La Commission européenne va proposer au Parlement européen de donner les pouvoirs des régulateurs financiers nationaux à l’Esma. Un changement aux nombreuses conséquences pour les entreprises du secteur des cryptomonnaies, décrypte Faustine Fleuret, ancienne patronne de l’Adan.Ce serait un tournant majeur dans le monde des cryptomonnaies. La Commission européenne a annoncé vouloir transférer les pouvoirs des gendarmes de la Bourse de chaque pays européen à l’autorité européenne, à l’Autorité européenne des marchés financiers (Esma). L’agence qui ne fait aujourd’hui que coordonner les institutions nationales prendrait alors en charge la délivrance des titres de Prestataires de services sur crypto-actifs, des permis obligatoires pour toutes les entreprises du secteur crypto opérant sur le sol européen.

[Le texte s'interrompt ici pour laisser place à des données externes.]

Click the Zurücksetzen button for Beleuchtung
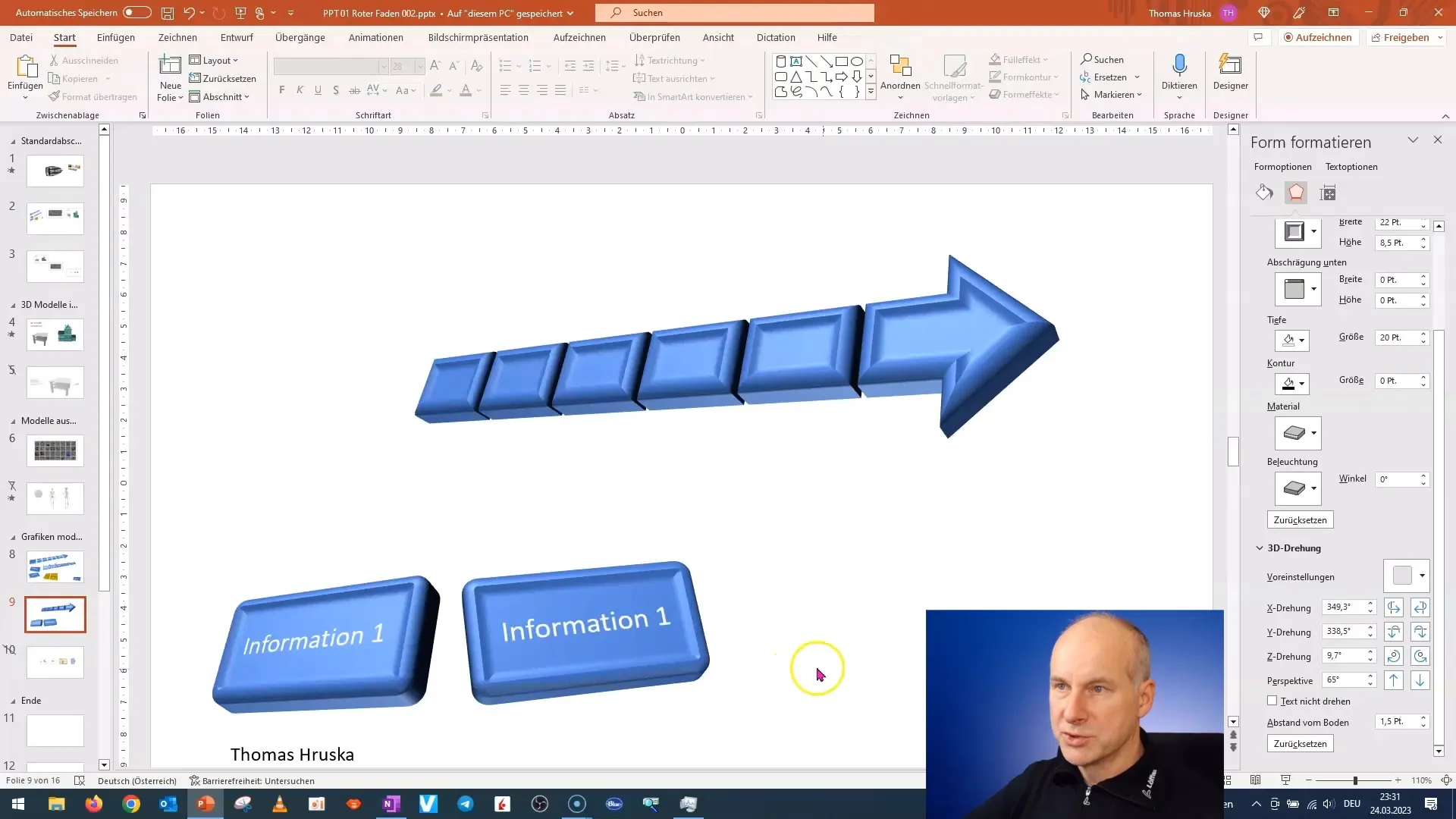The height and width of the screenshot is (819, 1456). coord(1300,519)
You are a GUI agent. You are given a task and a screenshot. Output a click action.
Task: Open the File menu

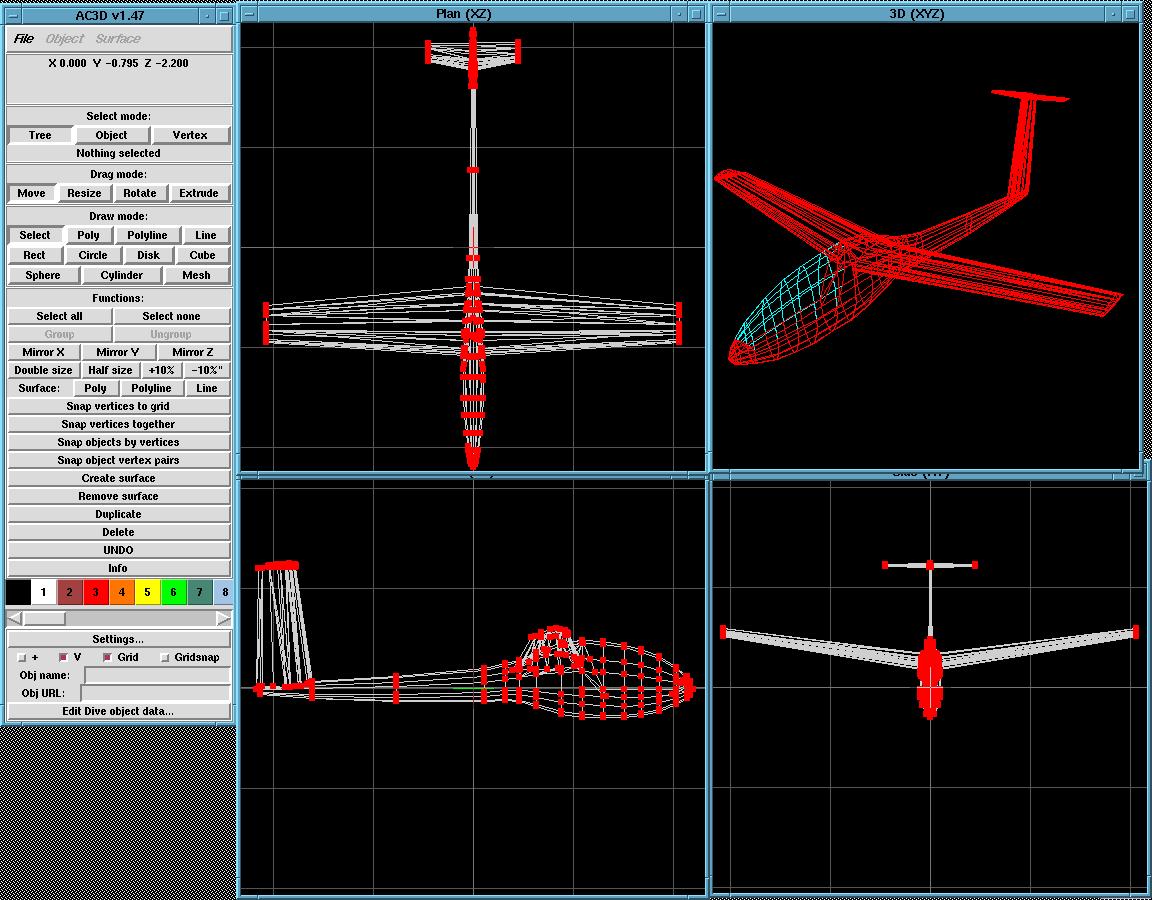[x=23, y=39]
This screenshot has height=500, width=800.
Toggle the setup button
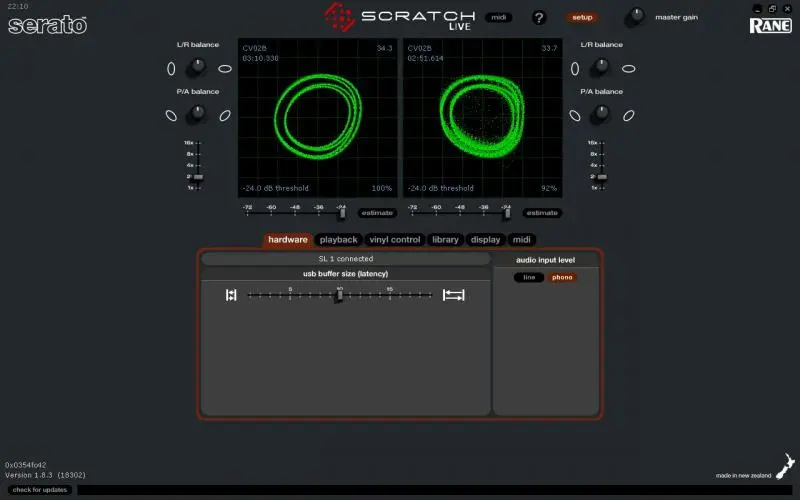pos(582,17)
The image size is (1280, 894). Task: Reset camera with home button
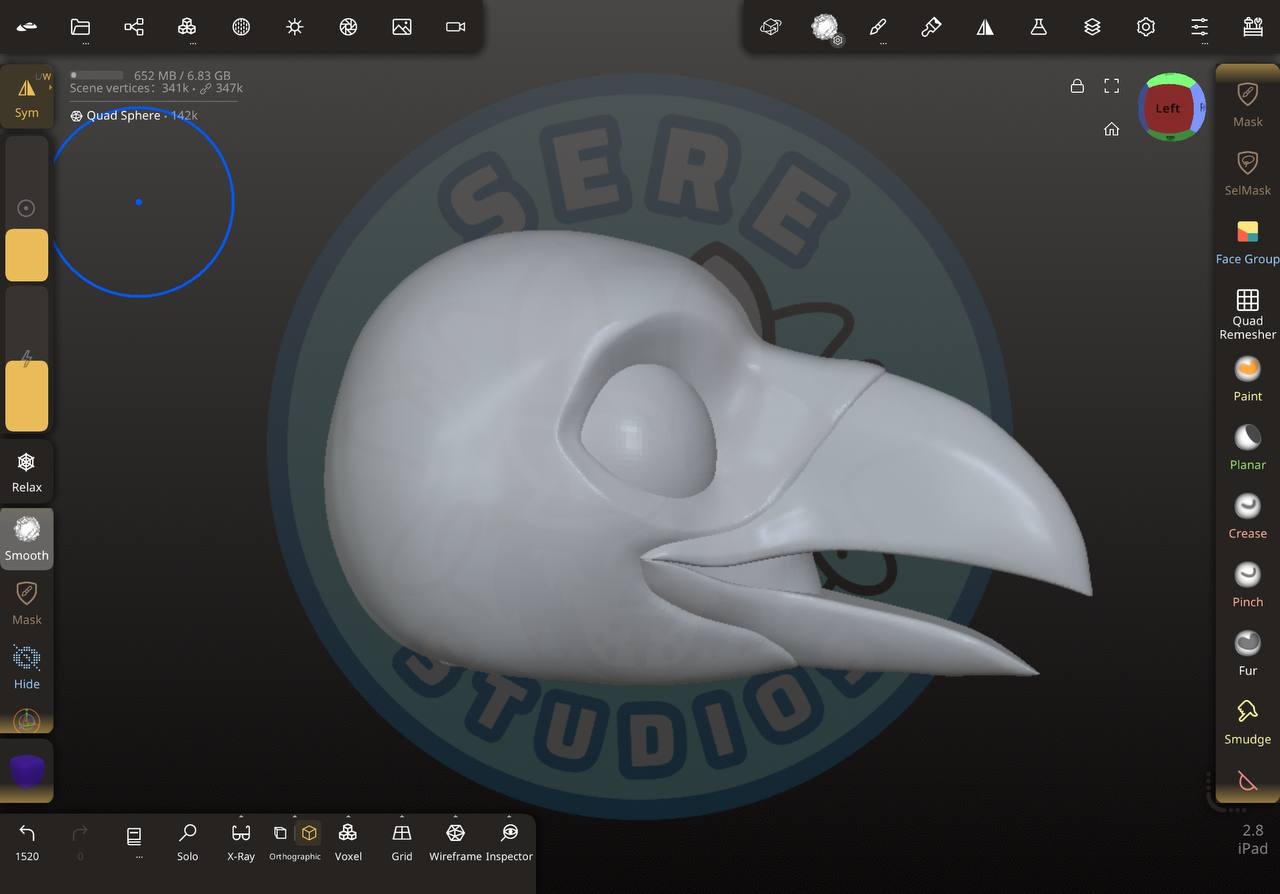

Ce changement arrive dans un contexte particulièrement tendu pour le secteur. Les sociétés opérant en Europe ont en effet jusqu’au 1er juillet pour obtenir ce statut, sous peine de devoir fermer boutique. Faustine Fleuret, directrice des affaires publiques chez la société Morpho et ex-présidente et directrice générale de l’Adan, le lobby européen des cryptomonnaies, décrypte pour La Tribune les conséquences que pourrait engendrer ce changement majeur dans la régulation.
LA TRIBUNE - Transférer les compétences d’autorisation d’activité et de surveillance des régulateurs nationaux à l’autorité européenne est-elle une bonne chose selon vous?
FAUSTINE FLEURET - J’ai un avis assez négatif sur cette proposition. Cette idée a émergé à cause du fait que certains régulateurs nationaux, comme celui de Malte, sont critiqués pour être moins regardants que les autres. Ces différences de traitement font peser la menace que des entreprises pas assez solides ou transparentes pourraient exercer sur le sol européen en passant par ces régulateurs pointés du doigt. Cela ferait donc peser un risque pour les épargnants européens.
Initialement, l’idée était de transférer la supervision, c’est-à-dire la surveillance des entreprises exerçant sur le sol européen. Mais dans le texte publié ce jeudi, l'autorisation, donc l'octroi des permis européens aux entreprises de cryptomonnaies serait aussi transférée à l’Esma.